Output the records that follow, keeping every line exactly as it is.

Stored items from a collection
================
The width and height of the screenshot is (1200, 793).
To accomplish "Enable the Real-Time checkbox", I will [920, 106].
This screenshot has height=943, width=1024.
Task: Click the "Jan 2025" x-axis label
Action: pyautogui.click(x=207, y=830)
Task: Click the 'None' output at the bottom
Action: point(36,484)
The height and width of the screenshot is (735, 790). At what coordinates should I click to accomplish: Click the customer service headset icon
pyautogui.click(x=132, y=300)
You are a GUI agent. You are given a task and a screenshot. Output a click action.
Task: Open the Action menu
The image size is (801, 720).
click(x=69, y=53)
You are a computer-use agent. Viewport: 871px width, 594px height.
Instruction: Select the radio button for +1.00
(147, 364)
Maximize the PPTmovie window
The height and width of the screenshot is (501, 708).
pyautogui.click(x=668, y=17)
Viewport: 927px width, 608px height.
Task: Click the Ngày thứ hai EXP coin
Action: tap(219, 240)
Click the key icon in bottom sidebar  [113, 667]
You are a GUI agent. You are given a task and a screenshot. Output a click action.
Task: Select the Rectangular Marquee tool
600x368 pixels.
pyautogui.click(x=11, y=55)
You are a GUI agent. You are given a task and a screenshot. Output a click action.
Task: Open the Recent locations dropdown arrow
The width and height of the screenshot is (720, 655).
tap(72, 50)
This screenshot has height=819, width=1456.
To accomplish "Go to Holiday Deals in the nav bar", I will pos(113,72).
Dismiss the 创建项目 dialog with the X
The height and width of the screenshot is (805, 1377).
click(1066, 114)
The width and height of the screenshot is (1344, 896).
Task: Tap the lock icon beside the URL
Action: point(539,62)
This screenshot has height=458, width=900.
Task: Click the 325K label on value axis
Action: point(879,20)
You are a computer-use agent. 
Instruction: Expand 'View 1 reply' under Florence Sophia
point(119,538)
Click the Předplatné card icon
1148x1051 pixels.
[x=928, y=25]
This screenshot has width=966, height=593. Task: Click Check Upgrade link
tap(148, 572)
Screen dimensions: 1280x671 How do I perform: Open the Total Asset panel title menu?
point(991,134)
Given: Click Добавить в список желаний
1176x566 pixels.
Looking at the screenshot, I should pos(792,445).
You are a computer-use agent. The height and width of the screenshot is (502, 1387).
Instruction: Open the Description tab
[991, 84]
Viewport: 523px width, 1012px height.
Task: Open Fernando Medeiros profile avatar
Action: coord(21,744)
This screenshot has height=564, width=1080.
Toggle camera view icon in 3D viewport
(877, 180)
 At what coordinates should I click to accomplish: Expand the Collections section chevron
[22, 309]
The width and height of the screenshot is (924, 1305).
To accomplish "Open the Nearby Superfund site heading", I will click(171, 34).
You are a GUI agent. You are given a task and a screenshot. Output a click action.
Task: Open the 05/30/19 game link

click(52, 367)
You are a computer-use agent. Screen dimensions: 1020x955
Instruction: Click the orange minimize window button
================
◆ **Exercise solution**
The width and height of the screenshot is (1200, 793).
To accomplish "Enable the Real-Time checkbox", I will [920, 106].
This screenshot has height=943, width=1024.
Task: Click the "Jan 2025" x-axis label
Action: pyautogui.click(x=207, y=830)
Task: Click the 'None' output at the bottom
Action: point(36,484)
The height and width of the screenshot is (735, 790). At what coordinates should I click to accomplish: Click the customer service headset icon
pyautogui.click(x=132, y=300)
You are a GUI agent. You are given a task and a screenshot. Output a click action.
Task: Open the Action menu
The image size is (801, 720).
click(x=69, y=53)
You are a computer-use agent. Viewport: 871px width, 594px height.
Instruction: Select the radio button for +1.00
(147, 364)
Maximize the PPTmovie window
The height and width of the screenshot is (501, 708).
pyautogui.click(x=668, y=17)
Viewport: 927px width, 608px height.
Task: Click the Ngày thứ hai EXP coin
Action: tap(219, 240)
Click the key icon in bottom sidebar  [113, 667]
You are a GUI agent. You are given a task and a screenshot. Output a click action.
Task: Select the Rectangular Marquee tool
600x368 pixels.
pyautogui.click(x=11, y=55)
You are a GUI agent. You are given a task and a screenshot. Output a click action.
Task: Open the Recent locations dropdown arrow
The width and height of the screenshot is (720, 655).
tap(72, 50)
This screenshot has height=819, width=1456.
To accomplish "Go to Holiday Deals in the nav bar", I will pos(113,72).
Dismiss the 创建项目 dialog with the X
The height and width of the screenshot is (805, 1377).
click(1066, 114)
The width and height of the screenshot is (1344, 896).
Task: Tap the lock icon beside the URL
Action: point(539,62)
This screenshot has height=458, width=900.
Task: Click the 325K label on value axis
Action: point(879,20)
You are a computer-use agent. 
Instruction: Expand 'View 1 reply' under Florence Sophia
point(119,538)
Click the Předplatné card icon
1148x1051 pixels.
[x=928, y=25]
This screenshot has width=966, height=593. Task: Click Check Upgrade link
tap(148, 572)
Screen dimensions: 1280x671 How do I perform: Open the Total Asset panel title menu?
point(991,134)
Given: Click Добавить в список желаний
1176x566 pixels.
Looking at the screenshot, I should pos(792,445).
You are a computer-use agent. The height and width of the screenshot is (502, 1387).
Instruction: Open the Description tab
[991, 84]
Viewport: 523px width, 1012px height.
Task: Open Fernando Medeiros profile avatar
Action: coord(21,744)
This screenshot has height=564, width=1080.
Toggle camera view icon in 3D viewport
(877, 180)
 At what coordinates should I click to accomplish: Expand the Collections section chevron
[22, 309]
The width and height of the screenshot is (924, 1305).
To accomplish "Open the Nearby Superfund site heading", I will click(171, 34).
You are a GUI agent. You are given a task and a screenshot. Output a click action.
Task: Open the 05/30/19 game link

click(52, 367)
You are a computer-use agent. Screen dimensions: 1020x955
Instruction: Click the orange minimize window button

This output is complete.